Example 2: Amount of Practice

setwd("~/Desktop/Code/Lab notebook/data") 

# Read in data file
TRIM_T<-read.csv("./TRIM_T_DI.csv", header = TRUE, sep=",",  
                 na.strings=c("NA","NaN"," ",""))

# Remove unspecified gender from data
TRIM_T <- subset(TRIM_T, !is.na(Gender))

# Create average hours variable grouping by age, gender, and country, and creating a variable for SD
AvgAge<-summarize(group_by(TRIM_T, AgeYear, Country, Gender),
                  AgeHours = mean(HOURS_TOTAL, na.rm=TRUE),
                  AgeHoursSD = sd(HOURS_TOTAL)/sqrt(sum(!is.na(HOURS_TOTAL))))

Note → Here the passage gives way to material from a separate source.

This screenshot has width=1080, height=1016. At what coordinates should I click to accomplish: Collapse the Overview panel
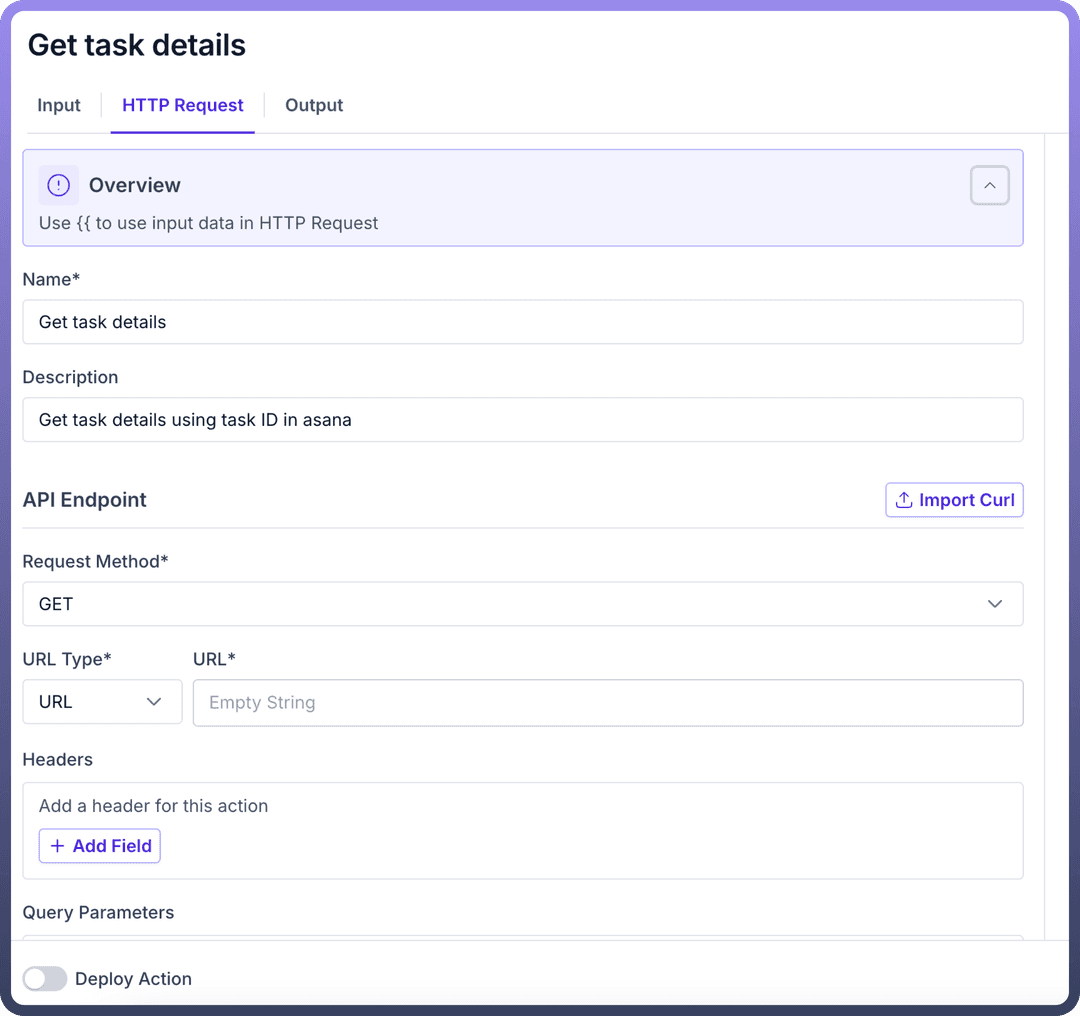pyautogui.click(x=989, y=185)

## `summarise()` regrouping output by 'AgeYear', 'Country' (override with `.groups` argument)

# Filtering out ages below 3 and above 18
AvgAge <- filter(AvgAge, AgeYear <19)
AvgAge <- filter(AvgAge, AgeYear >2)

# Rescaling hours variable
AvgAge <- mutate(AvgAge, Hours = AgeHours * 100,
                 SE = AgeHoursSD * 100)

# Making a variable so error bars won't overlap
dodge = position_dodge2(width = 0.4)

# Renaming country variables
levels(AvgAge$Country) <- c("Austria", "United States")

g1<-ggplot(AvgAge) +
  geom_line(color = "black", size = 1.5, mapping =  aes(x = AgeYear, y = Hours, linetype = Gender), position = dodge)+
  geom_errorbar(aes(x = AgeYear, ymin=Hours-SE, ymax=Hours+SE), width = 0.4, position = dodge)+
  facet_wrap(~Country, nrow = 1, ncol = 2)+
  coord_cartesian(xlim = c(2.5,18),ylim = c(50,800))

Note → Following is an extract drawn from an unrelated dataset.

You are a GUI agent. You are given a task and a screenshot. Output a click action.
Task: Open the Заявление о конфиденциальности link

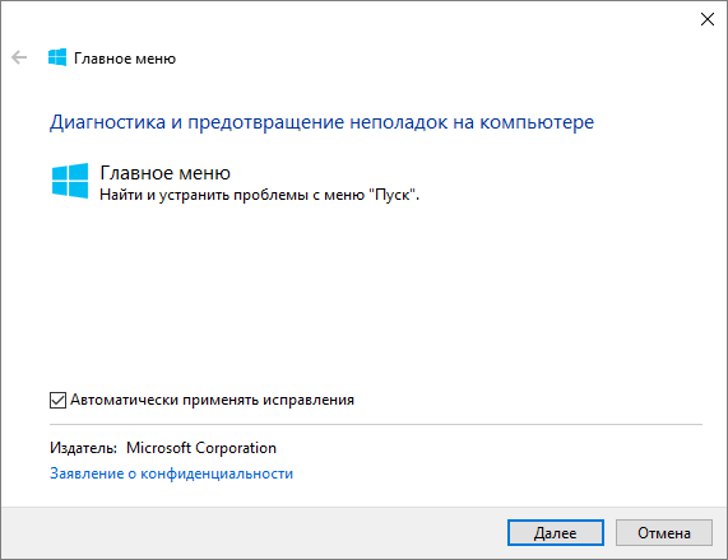click(x=171, y=474)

g2<-g1+scale_x_continuous(name = "Age", breaks = c(3,6,9,12,15,18)) +
  scale_y_continuous(name = "Average Engagement Hours/Year", breaks = c(100,200,300,400,500,600,700,800))

g3 <- g2 + theme_bw() + 
  theme(axis.text=element_text(size=18, colour="black"), 
        axis.title=element_text(size=23,face="bold"),
        strip.text = element_text(size = 30)) +
  theme(strip.text.x = element_text(size = 23))+
  theme(panel.grid.major = element_blank(), panel.grid.minor = element_blank())+
  theme(axis.title.y = element_text(margin = margin(t = 0, r = 20, b = 0, l = 15)))+
  theme(axis.title.x = element_text(margin = margin(t = 15, r = 0, b = 10, l = 0)))+
  theme(legend.position = c(0.9,0.1))+
  theme(legend.title = element_blank())+
  theme(legend.text = element_text(size = 21))+
  theme(plot.title = element_blank())+
  theme(panel.spacing = unit(4, "lines"))

g4 <- g3+scale_linetype_discrete(name=element_blank(),
                                 labels = c("Female",
                                            "Male"))  
plot(g4)

This plot has some extra steps for formatting the data to plot. We want to create a graph that shows the average amount of practice for each age group when grouped by gender and country. First, we removed anyone with unspecified gender. Next, we used the summarize function to create an average hours variable for each grouping. Next, we filtered out ages we don’t want displayed in the graph, while adjusting the scaling of the hours variable. Finally, we created a “dodge” variable, which would make it so error bars don’t overlap in the graph code. The “levels” argument allows the variable name to be changed to whatever we want displayed on the graph.